Target pointing data
##############################
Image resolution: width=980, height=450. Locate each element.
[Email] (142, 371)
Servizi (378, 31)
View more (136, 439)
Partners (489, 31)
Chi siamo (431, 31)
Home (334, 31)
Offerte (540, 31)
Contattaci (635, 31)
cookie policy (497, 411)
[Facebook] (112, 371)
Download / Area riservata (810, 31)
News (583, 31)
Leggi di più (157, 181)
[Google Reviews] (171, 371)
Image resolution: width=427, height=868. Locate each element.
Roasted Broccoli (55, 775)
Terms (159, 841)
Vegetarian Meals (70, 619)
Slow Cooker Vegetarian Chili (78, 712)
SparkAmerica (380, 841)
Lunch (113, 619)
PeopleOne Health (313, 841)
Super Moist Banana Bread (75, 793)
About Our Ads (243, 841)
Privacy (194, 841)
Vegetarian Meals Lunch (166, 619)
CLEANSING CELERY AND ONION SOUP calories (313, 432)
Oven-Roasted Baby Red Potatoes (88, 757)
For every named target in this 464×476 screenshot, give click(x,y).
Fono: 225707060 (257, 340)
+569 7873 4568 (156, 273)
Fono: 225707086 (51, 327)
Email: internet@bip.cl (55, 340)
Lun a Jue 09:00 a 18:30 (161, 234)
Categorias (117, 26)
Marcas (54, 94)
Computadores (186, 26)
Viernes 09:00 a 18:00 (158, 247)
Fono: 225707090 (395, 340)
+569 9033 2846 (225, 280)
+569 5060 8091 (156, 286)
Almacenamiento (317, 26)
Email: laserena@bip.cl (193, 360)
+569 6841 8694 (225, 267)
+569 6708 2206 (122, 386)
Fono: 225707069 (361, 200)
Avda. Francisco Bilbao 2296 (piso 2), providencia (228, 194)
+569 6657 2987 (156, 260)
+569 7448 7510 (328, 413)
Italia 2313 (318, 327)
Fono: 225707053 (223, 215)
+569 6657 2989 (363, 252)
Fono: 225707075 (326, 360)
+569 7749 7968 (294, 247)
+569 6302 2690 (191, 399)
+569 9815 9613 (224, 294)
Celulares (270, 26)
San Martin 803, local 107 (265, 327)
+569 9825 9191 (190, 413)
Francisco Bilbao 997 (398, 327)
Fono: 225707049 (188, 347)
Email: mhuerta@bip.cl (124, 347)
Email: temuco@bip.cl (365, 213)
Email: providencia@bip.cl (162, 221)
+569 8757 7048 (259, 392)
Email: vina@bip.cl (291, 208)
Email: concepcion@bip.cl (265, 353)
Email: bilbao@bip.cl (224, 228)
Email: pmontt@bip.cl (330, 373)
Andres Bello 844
##############################
Goal of the exercise :: Rename "Fono" to "Teléfono" in every one of the rows above, and reproduce each line with everything else unchanged.

Task output ::
Image resolution: width=980, height=450. Locate each element.
[Email] (142, 371)
Servizi (378, 31)
View more (136, 439)
Partners (489, 31)
Chi siamo (431, 31)
Home (334, 31)
Offerte (540, 31)
Contattaci (635, 31)
cookie policy (497, 411)
[Facebook] (112, 371)
Download / Area riservata (810, 31)
News (583, 31)
Leggi di più (157, 181)
[Google Reviews] (171, 371)
Image resolution: width=427, height=868. Locate each element.
Roasted Broccoli (55, 775)
Terms (159, 841)
Vegetarian Meals (70, 619)
Slow Cooker Vegetarian Chili (78, 712)
SparkAmerica (380, 841)
Lunch (113, 619)
PeopleOne Health (313, 841)
Super Moist Banana Bread (75, 793)
About Our Ads (243, 841)
Privacy (194, 841)
Vegetarian Meals Lunch (166, 619)
CLEANSING CELERY AND ONION SOUP calories (313, 432)
Oven-Roasted Baby Red Potatoes (88, 757)
For every named target in this 464×476 screenshot, give click(x,y).
Teléfono: 225707060 (257, 340)
+569 7873 4568 (156, 273)
Teléfono: 225707086 (51, 327)
Email: internet@bip.cl (55, 340)
Lun a Jue 09:00 a 18:30 (161, 234)
Categorias (117, 26)
Marcas (54, 94)
Computadores (186, 26)
Viernes 09:00 a 18:00 (158, 247)
Teléfono: 225707090 (395, 340)
+569 9033 2846 (225, 280)
+569 5060 8091 (156, 286)
Almacenamiento (317, 26)
Email: laserena@bip.cl (193, 360)
+569 6841 8694 (225, 267)
+569 6708 2206 (122, 386)
Teléfono: 225707069 (361, 200)
Avda. Francisco Bilbao 2296 (piso 2), providencia (228, 194)
+569 6657 2987 (156, 260)
+569 7448 7510 (328, 413)
Italia 2313 (318, 327)
Teléfono: 225707053 (223, 215)
+569 6657 2989 (363, 252)
Teléfono: 225707075 (326, 360)
+569 7749 7968 (294, 247)
+569 6302 2690 (191, 399)
+569 9815 9613 (224, 294)
Celulares (270, 26)
San Martin 803, local 107 (265, 327)
+569 9825 9191 (190, 413)
Francisco Bilbao 997 (398, 327)
Teléfono: 225707049 (188, 347)
Email: mhuerta@bip.cl (124, 347)
Email: temuco@bip.cl (365, 213)
Email: providencia@bip.cl (162, 221)
+569 8757 7048 (259, 392)
Email: vina@bip.cl (291, 208)
Email: concepcion@bip.cl (265, 353)
Email: bilbao@bip.cl (224, 228)
Email: pmontt@bip.cl (330, 373)
Andres Bello 844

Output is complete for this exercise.